------ Supplied material ------

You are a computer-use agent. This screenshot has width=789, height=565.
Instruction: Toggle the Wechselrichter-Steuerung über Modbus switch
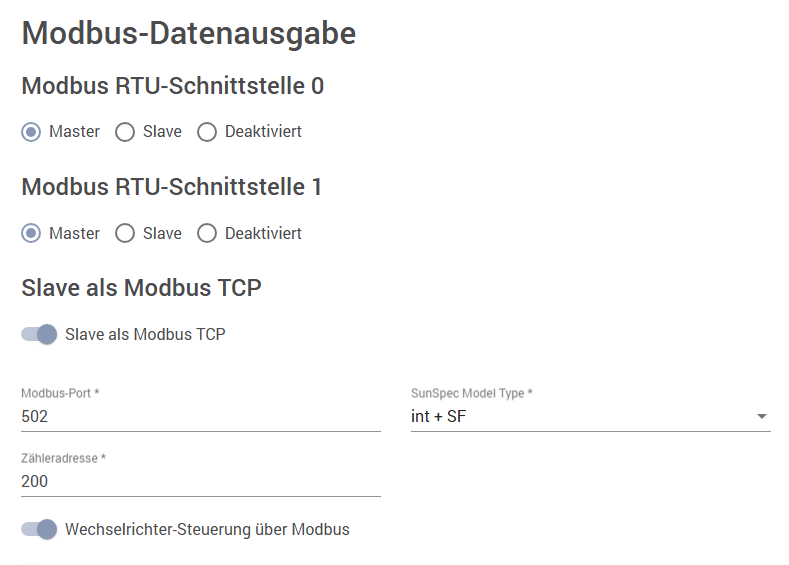pos(39,529)
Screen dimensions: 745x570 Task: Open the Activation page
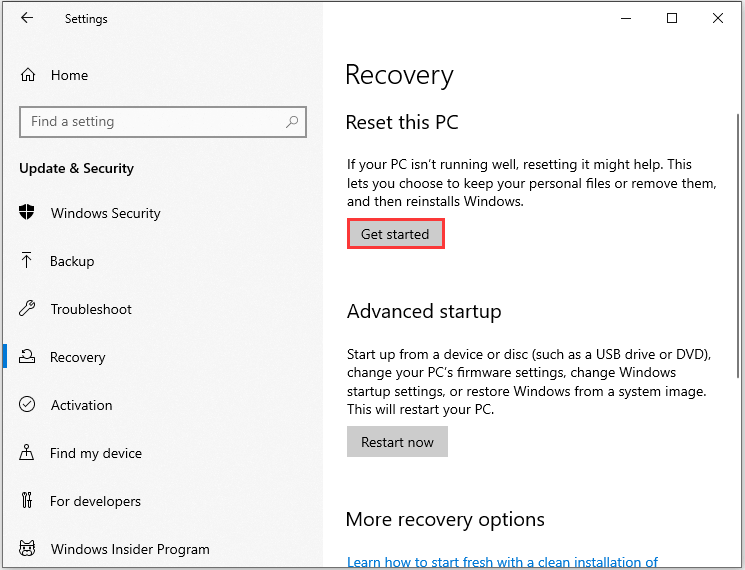[x=81, y=405]

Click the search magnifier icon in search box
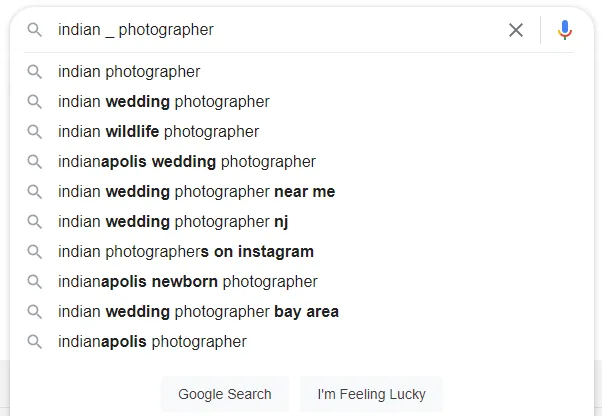click(x=35, y=30)
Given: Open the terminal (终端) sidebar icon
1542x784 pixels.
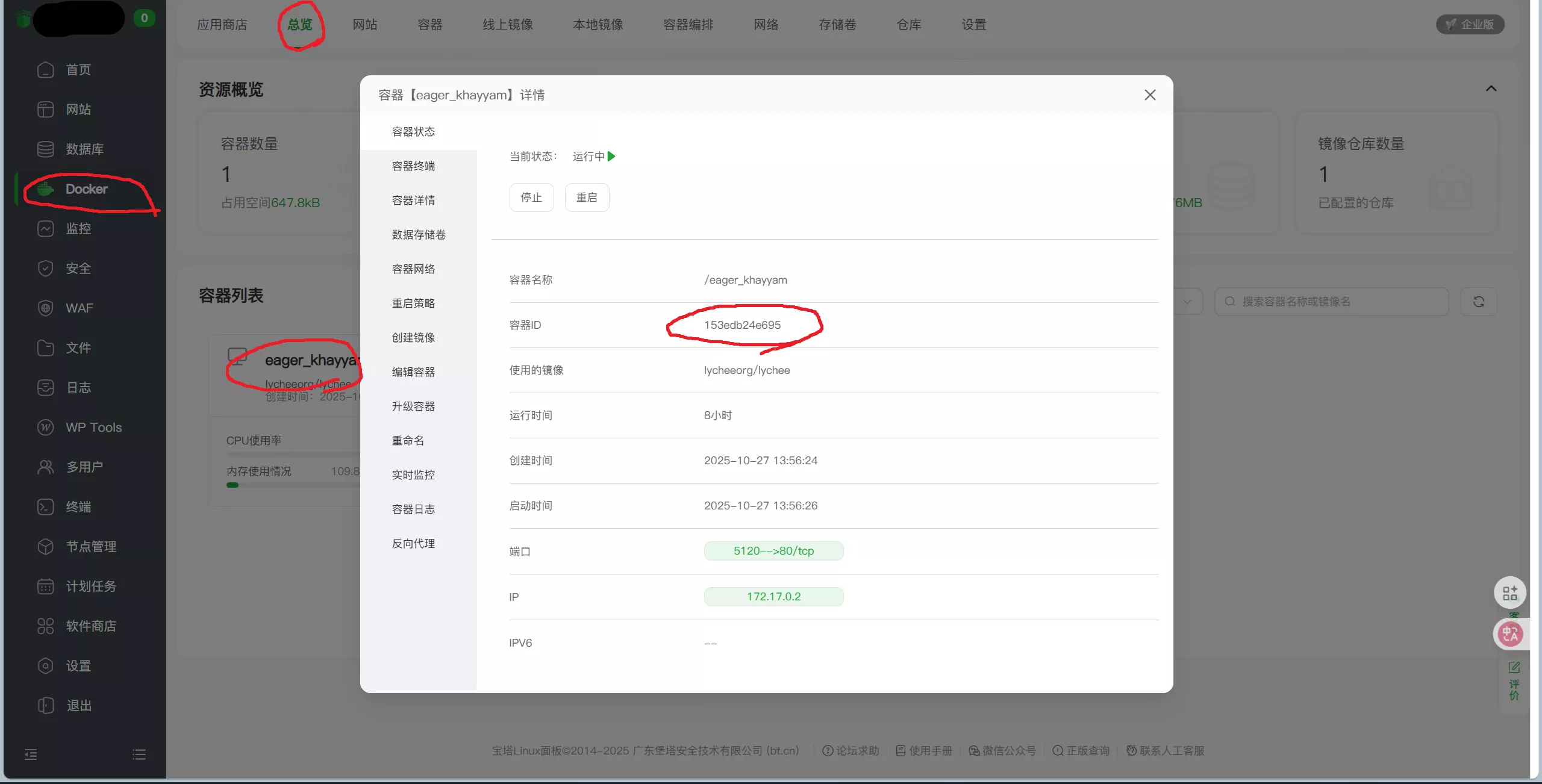Looking at the screenshot, I should point(46,507).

------

Exercise requirements:
Reproduce each line of the entries above verbatim, omitting the pictures.

Task answer:
You are a computer-use agent. This screenshot has width=789, height=565.
Instruction: Toggle the Wechselrichter-Steuerung über Modbus switch
pos(39,529)
Screen dimensions: 745x570 Task: Open the Activation page
[x=81, y=405]

Click the search magnifier icon in search box
click(x=35, y=30)
Given: Open the terminal (终端) sidebar icon
1542x784 pixels.
Looking at the screenshot, I should point(46,507).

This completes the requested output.